What you need to know:

  • In his first reaction to the AU’s plan to send 5,000 troops to stop the cycle of killings in Burundi, Nkurunziza openly declared that his troops would fight those forces.
  • The security forces, meanwhile, are killing young men in neighbourhoods which have been the centre of protests to Nkurunziza’s third term bid with near total impunity.
  • Sending troops to take on a despot takes the sort of courage that Nyerere showed in the 1970s.

President Pierre Nkurunziza has handed the African Union an interesting problem.

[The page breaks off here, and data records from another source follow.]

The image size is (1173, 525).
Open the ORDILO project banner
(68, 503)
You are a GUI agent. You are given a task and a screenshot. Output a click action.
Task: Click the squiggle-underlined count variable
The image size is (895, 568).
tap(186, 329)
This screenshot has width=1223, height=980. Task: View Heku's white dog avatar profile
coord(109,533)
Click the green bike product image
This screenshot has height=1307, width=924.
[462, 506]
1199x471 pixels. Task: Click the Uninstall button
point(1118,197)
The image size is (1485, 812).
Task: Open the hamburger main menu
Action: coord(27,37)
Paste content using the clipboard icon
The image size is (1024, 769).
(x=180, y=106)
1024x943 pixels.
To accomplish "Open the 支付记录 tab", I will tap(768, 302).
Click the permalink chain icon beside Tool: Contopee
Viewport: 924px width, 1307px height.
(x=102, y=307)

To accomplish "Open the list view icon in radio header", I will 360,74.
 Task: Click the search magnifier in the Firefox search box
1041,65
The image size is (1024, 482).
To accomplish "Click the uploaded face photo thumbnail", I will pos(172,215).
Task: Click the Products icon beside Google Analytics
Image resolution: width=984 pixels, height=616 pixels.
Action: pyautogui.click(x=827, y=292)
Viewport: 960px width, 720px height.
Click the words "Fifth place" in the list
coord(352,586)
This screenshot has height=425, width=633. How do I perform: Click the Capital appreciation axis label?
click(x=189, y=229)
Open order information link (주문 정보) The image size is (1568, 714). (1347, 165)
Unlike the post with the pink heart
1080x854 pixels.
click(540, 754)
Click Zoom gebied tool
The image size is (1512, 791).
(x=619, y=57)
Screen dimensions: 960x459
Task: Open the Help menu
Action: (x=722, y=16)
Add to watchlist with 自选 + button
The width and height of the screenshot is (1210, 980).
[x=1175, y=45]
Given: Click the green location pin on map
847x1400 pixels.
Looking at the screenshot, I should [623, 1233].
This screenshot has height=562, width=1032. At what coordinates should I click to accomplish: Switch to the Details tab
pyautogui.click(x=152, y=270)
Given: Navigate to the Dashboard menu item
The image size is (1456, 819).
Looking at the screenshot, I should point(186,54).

In his first reaction to the AU’s plan to send 5,000 troops to stop the cycle of killings in Burundi, Nkurunziza openly declared that his troops would fight those forces.

What will the AU do? There is still room for a negotiated way out of the crisis.

It is always wisest to find a political solution before too much blood flows and the parties become too bitter to accept compromise.

But what if Nkurunziza shows no inclination to soften his position and does not rein in the security forces that have been killing innocents or stop figures like the Senate president Révérien Ndikuriyo who have been warning that regime opponents will be “sprayed like cockroaches”?

The great question is whether regional leaders will have the courage displayed by Julius Nyerere in 1978 when he sent his troops to Kampala to dispatch the Ugandan despot Idi Amin Dada to a miserable exile in Saudi Arabia.

Amin had never seen it coming. The Organisation of African Unity was widely dismissed as a “trade union of dictators” because of how much it emphasised state sovereignty and “non-interference” in the affairs of others.

So Amin felt sheltered enough to insult everyone that criticised him.

In one note to Nyerere he wrote: “I want to assure you that I love you very much and if you had been a woman I would have considered marrying you although your head is full of gray hairs. But as you are a man that possibility does not arise.”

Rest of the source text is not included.